Excerpt provided

* begin *

Okay, before we start out, I'm hoping to blog a bit more to get my thoughts down 'on paper'. It's good to practice writing, and it's also nice to reflect upon how I used to think. Everything I say, I more or less believe to be true, unless I say so. However, the information I present may not actually be true, may be true only at this given moment, and is always subject to change. I can be wrong as much as I can be right, but my goal is just to stimulate minds to create something new or to improve on something that already exists. I will try to use media where I can, but it's not guaranteed. And no, I don't want to be a writer. I only intend to write for an hour, so the blog may stop abruptly for no reason :)
The topic at hand is “book smarts vs. street smarts”, and which one is better. Before we go anywhere, I'd like to tell you where I personally come from and hence, my bias. I'm actually leaning toward school. I like school, but I have done good and bad in school. Back in elementary and high school, I was always a decent student. I followed the rules and stuck to the programs, and I came out quite
Being nerdy is such a terrible stereotype, and due to popular shows such as “The Big Bang Theory”, I think it continues that trend. I don’t really consider myself a nerd, but there are some things that can easily swing me into that category: I very rarely read fiction; I read research papers; I enjoy science; I am still in school after 10 years (*not proud, but… kind of proud :P); I enjoy video games, comics, anime; I will go on debates with Mormon’s on the street; I overcoach all my students… and the list goes on. I like detail, I like learning… it’s exhilarating to learn something new that you can apply to your practice (although it’s another thing to learn something you’ve done wasn’t true). Regardless, yes… maybe I’m a nerd.
However, I do a lot of things outside school. Even things I read may not be related to school at all. School doesn’t teach you everything; school CAN’T teach you everything. But, you can learn from anywhere, and there is no better (and usually crueller) way to learn by experience. Experience makes a big difference, and I would highly credit my badminton ability in Canada based on experience alone. Hard work, proper technique, high intensity training, and strength & conditioning help as well, but that is more accessible to all players, should they be looking for it. There are many things I have learned through experience that I would have never dreamed of, so there should be much credit to experience as well.
Street smarts? Well, I don’t really like that term so much. I think it’s more based on attention, and our attention is limited. Consider the person texting on her phone while walking on the street. Where does the attention go? Even listening to music with headphones will reduce your attention because your mind is half listening to music. Even if you have a really good idea and start brainstorming, that would probably stop you in your tracks. According to Daniel Kahneman (author of “Thinking, Fast and Slow”), that engagement of System II (um… making that effort to think) may stop you from walking, or at least slow you down. Next time you’re walking somewhere, try calculating 28 x 56 in your head.

* end *

Supplied information
* begin *

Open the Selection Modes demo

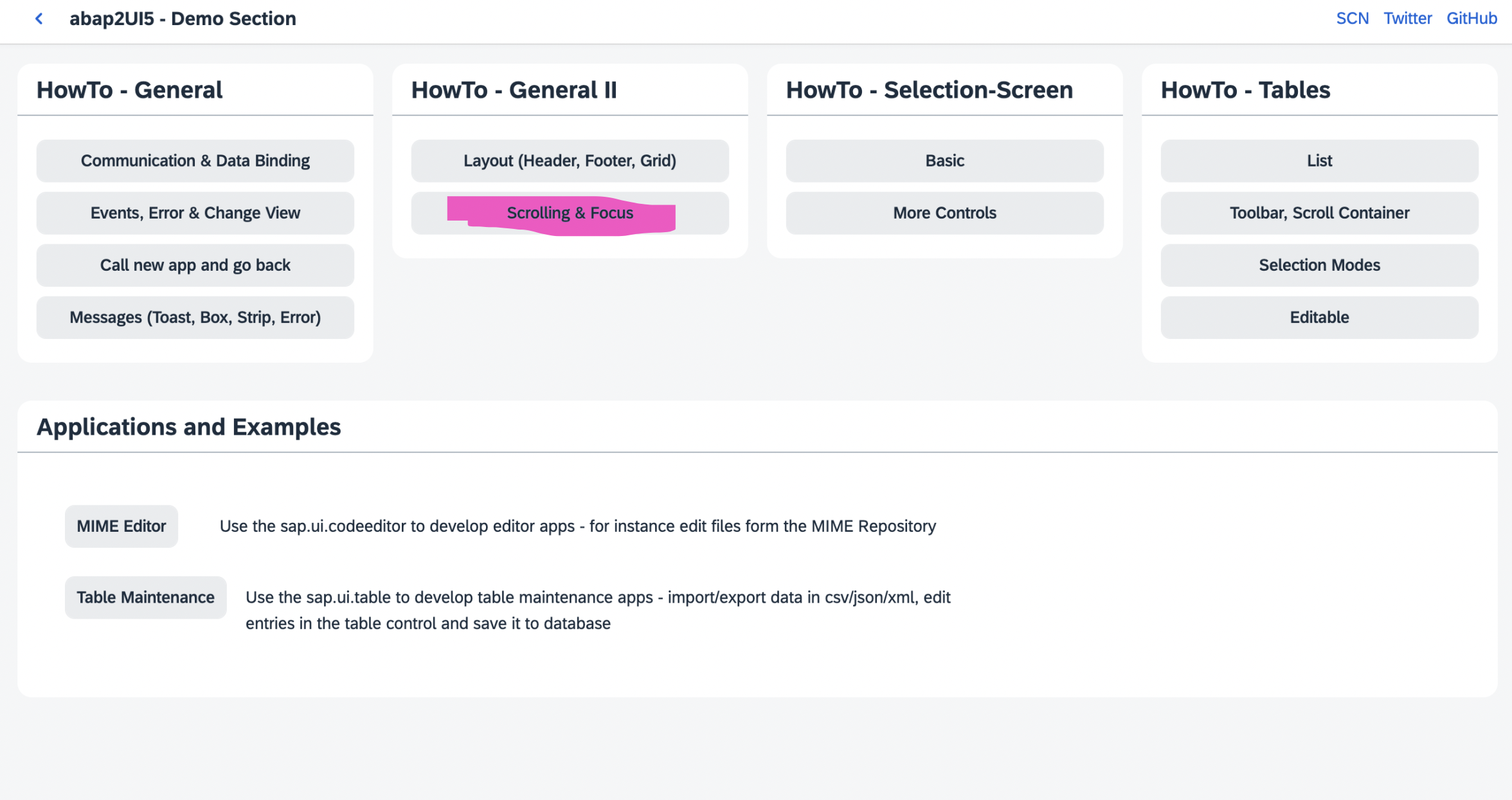[1318, 265]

* end *

Aim
Resume the blog post on book smarts versus street smarts, picking up after its final sentence above.

Solved exercise
In the end, it doesn’t matter how smart you are, because you will make a mistake. Hopefully it doesn’t do too much damage, but there is always that possibility of being wrong. I personally feel I am wrong more than I am right, regardless how you see me as an athlete or a person. I have made poor choices, sometimes because of a lack of foresight; sometimes because of misunderstandings; sometimes because of bad luck. I refer to luck as simply the turn of the events happening, and reflecting on them in hindsight. For example, if roll a die and guess the right number, I would say that I’m lucky, because I would be correct 1/6th of the time. Basically, with luck, I don’t expect things to be repeated for similar results. Regardless, the experience itself can be a learning one, and it hits you in the face much more if you are wrong. It’s also possible to be wrong due to luck, so a proper reflection can help you determine whether you want to make the same choice again later on. It’s funny how a bad experience can turn us away for a very long time.
So, you’re probably asking yourself, “Toby, what are you rambling about in your blog today?!” Well, I’m hoping to address the stereotype of “book smart vs. street smart” in that I personally believe that you should be BOTH. And here’s why:
is key, but if you don’t have a good foundation of knowledge, then you have no
way to move around from your experience. Experience is based on perspectives
and one person’s perspective can be different from another’s, even if it is on
the same thing. By seeking outside input or evidence (e.g. research), one can
grasp a better perspective on how things really are. However, this can still be
skewed or incorrect. For example, a certain diet may work for you (eg. Paleo,
Atkins, IF, etc.), but someone else may have found a benefit from eating the
EWCFG (Canada Food Guide). Before you go criticizing each other, it may be best
to consult other perspectives first, but that’s still not guaranteed to help
all the time. Sometimes it is what it is: “If it’s right for you, AWESOME! But don’t
expect it to be the same for everyone else.”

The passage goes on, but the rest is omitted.